Während die Studiengänge noch sehr am breiten Wirtschaftswissen hängen, hat sich in der klassischen kaufmännischen Ausbildung viel getan. Da Berufe immer spezialisierteres Fachwissen erfordern, gibt es kaum noch einen Lehrberuf, der zum Generalisten ausbildet. Stattdessen bekommen Azubis einen Grundstock an kaufmännischem Wissen und konzentrieren sich in der Praxis auf ihre Branche. So stellt ein Anbieter von Stadtrundfahrten lieber den Kaufmann für Tourismus an. Krankenhäuser suchen für ihre Verwaltung Kaufleute mit dem Schwerpunkt Gesundheitswesen, Fitnessstudios dagegen Sport- und Fitnesskaufleute.

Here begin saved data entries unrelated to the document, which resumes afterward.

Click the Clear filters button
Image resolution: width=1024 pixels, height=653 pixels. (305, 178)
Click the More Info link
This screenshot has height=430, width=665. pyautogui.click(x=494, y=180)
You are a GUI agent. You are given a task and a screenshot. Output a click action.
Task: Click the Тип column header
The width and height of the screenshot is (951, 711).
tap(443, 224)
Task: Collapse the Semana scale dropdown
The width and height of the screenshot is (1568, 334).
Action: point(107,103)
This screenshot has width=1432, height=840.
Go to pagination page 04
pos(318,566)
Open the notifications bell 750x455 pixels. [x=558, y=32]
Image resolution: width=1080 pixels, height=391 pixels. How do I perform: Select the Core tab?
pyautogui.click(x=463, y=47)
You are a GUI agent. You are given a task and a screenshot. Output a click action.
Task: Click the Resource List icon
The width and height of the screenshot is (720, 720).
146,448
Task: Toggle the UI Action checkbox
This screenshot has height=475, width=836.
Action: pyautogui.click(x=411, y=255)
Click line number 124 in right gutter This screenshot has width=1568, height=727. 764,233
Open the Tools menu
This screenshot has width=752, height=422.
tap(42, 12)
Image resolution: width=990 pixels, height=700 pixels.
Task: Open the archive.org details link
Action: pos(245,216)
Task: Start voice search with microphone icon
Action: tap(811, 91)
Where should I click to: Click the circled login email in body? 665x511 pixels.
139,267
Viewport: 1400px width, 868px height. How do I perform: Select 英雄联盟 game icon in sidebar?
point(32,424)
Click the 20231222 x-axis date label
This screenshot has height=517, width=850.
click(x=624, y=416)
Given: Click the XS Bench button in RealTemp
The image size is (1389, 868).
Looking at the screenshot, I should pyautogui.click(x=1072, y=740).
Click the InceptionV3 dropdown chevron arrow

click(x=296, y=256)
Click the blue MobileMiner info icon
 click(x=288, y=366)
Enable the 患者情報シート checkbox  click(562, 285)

Eine Umfrage der Industrie- und Handelskammer Berlin zeigt, dass immer mehr Firmenchefs bereit sind, Geld für die Weiterbildung ihrer Fachkräfte im kaufmännischen Bereich auszugeben. Besonders gefragt sind Zusatzqualifikationen wie Management und Personalführung für die Chefetage. Seit 2012 stieg die Zahl der spezialisierten Ausbildungen zum Fachwirt um mehr als vier Prozent.